> **GOAL OF THE EXERCISE**
The result should be every line in the data below that carries the string "agent".

========================

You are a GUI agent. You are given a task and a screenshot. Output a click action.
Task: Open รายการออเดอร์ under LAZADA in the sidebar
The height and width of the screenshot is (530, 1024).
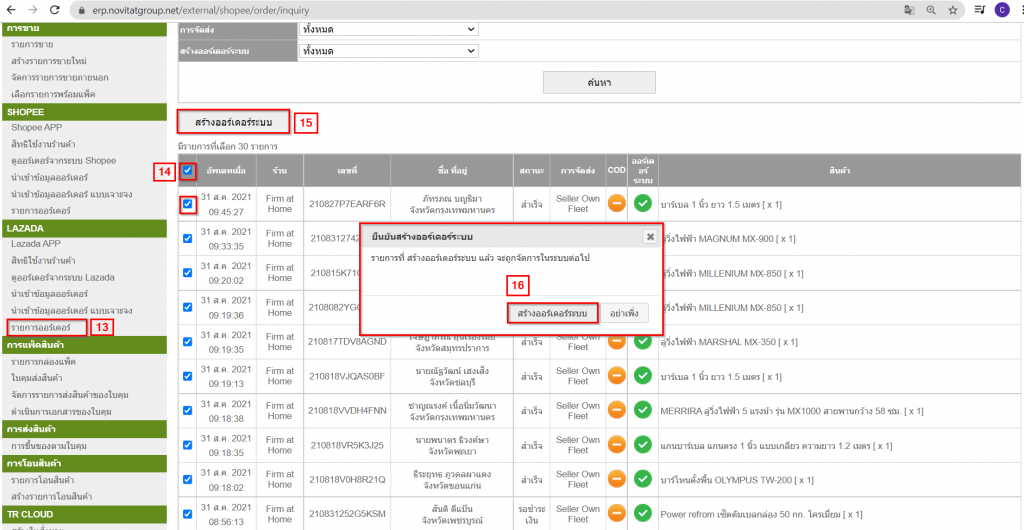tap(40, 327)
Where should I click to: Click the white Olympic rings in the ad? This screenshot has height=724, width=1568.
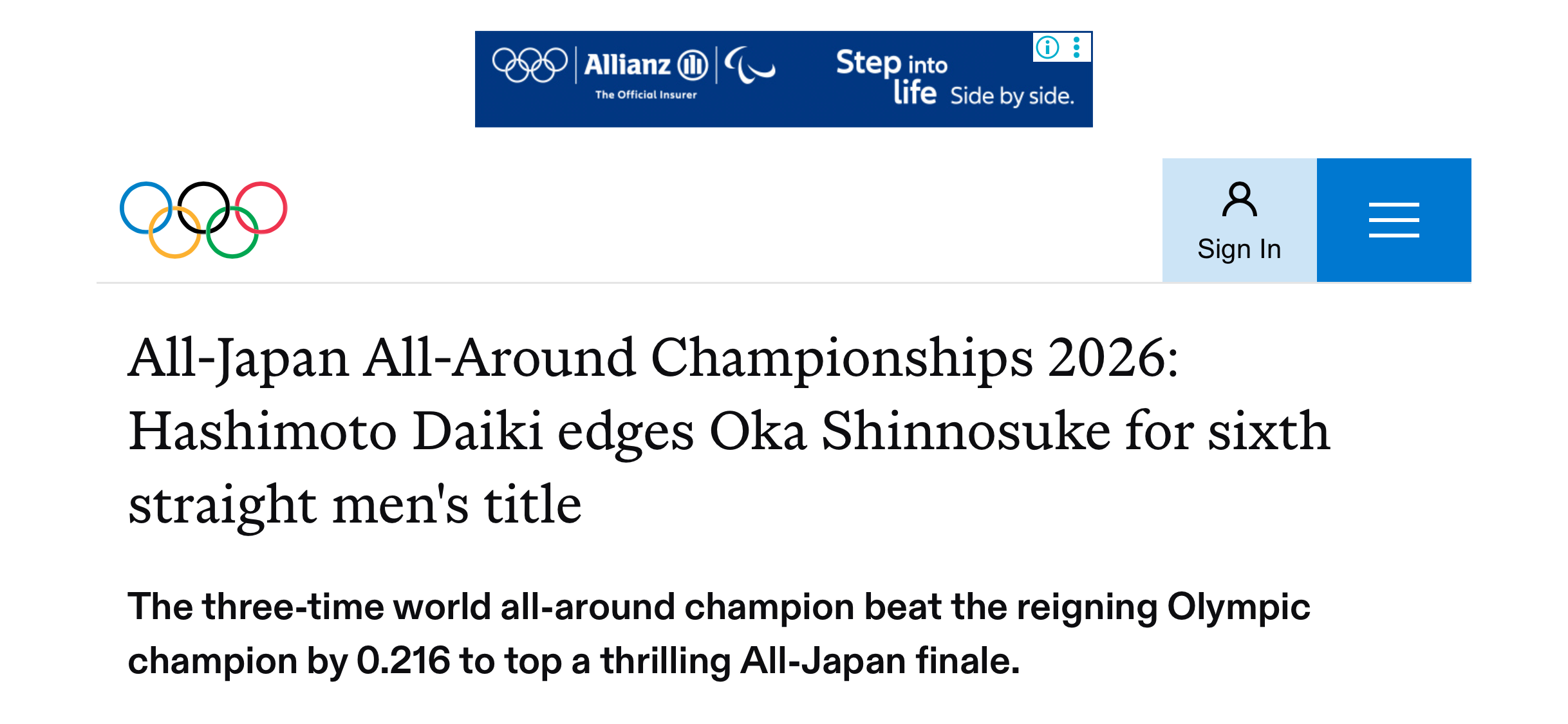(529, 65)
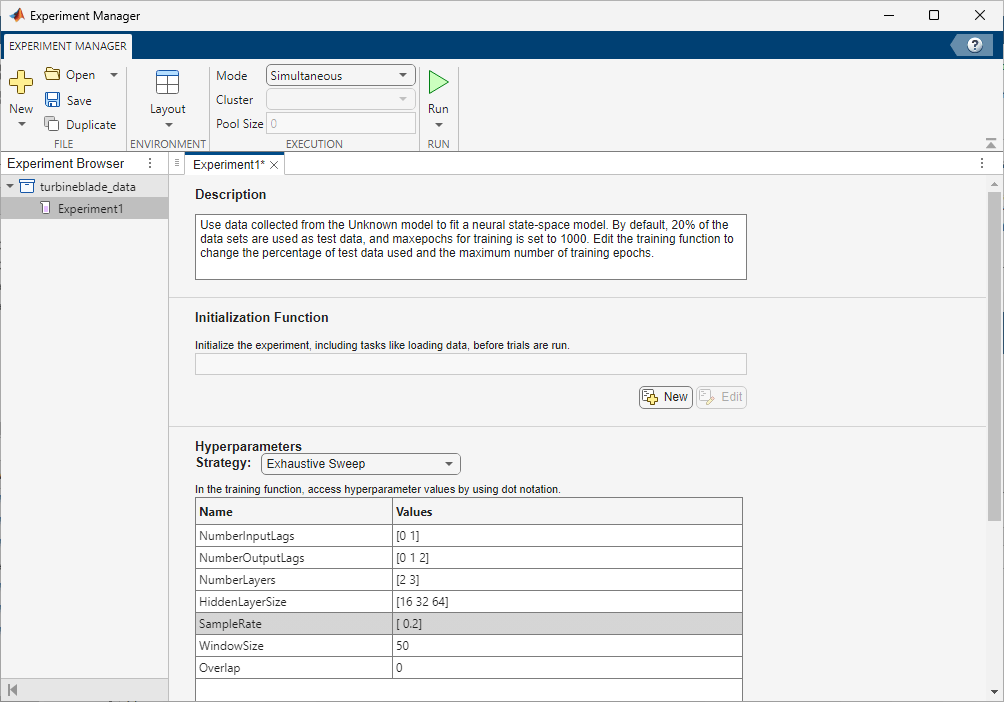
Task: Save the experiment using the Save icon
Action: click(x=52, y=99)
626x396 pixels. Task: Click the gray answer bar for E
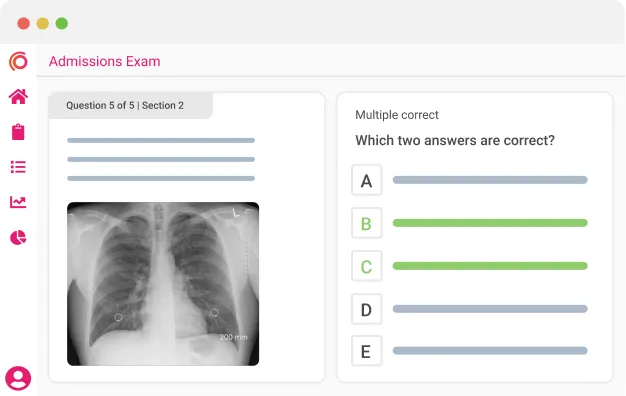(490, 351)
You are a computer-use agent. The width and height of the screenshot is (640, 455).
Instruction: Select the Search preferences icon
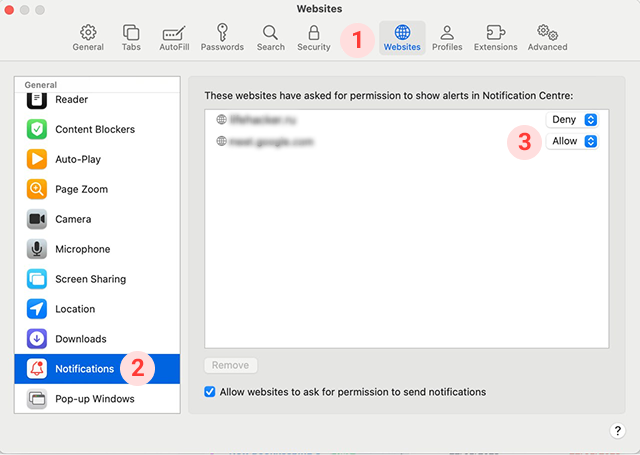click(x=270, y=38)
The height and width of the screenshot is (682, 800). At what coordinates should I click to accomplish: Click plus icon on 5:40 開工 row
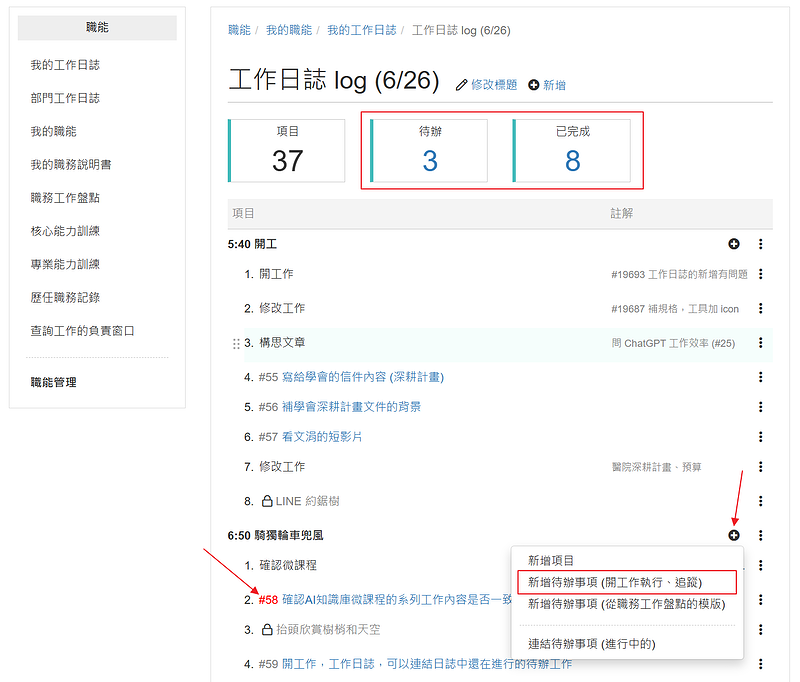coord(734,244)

========================

> **REPLY**
You are a GUI agent. You are given a task and a screenshot. Output a click action.
You are a computer-use agent. The width and height of the screenshot is (640, 455).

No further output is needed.